【01-03】

 リッパーラクーンはアライグマに似た外見の魔物で、凶暴だが肉が美味い。


 アライグマは可愛いイメージを持っている人が多いが、成長すると凶暴になり農作物への被害が大きく、日本の環境省は特定外来生物に指定している。前世の子供時代は田舎に住んでいたので、祖父が駆除したアライグマを解体したことがある。アメリカで買った別荘の周辺にも出没していたので、ライフルで駆除せざるを得なかった。


 リッパーラクーンは牙を剥き出しにしてこちらを威嚇し、物凄い速さで俺に向かって飛びかかってきた。とっさに魔力の盾である魔力障壁で防御する。顔面から激しく衝突したリッパーラクーンは、アライグマと同様に凶暴らしく爪でガリガリと引っ掻いているが、魔力障壁は破れない。


 一撃で仕留めるため、風の魔法『ウィンドカッター』でリッパーラクーンの首を攻撃する。頸動脈から大量の血が吹き出し、リッパーラクーンは絶命した。肉の状態が悪くなるかもしれないので、収納魔法の『インベントリー』に保管する。

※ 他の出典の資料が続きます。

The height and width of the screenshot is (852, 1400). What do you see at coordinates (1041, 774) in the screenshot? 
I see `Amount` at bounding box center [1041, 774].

 『インベントリー』はRPGでお馴染みのアイテムボックス的なやつだ。温かいものを入れておけば温かいまま、冷たいものを入れれば冷たいまま出てくる便利な魔法で、入れておけば腐敗しないらしい。生き物は収納できないが、死骸なら収納できるそうだ。


「ふぅっ」


 初めての魔物を討伐したが、必死だったので本当に怖かった。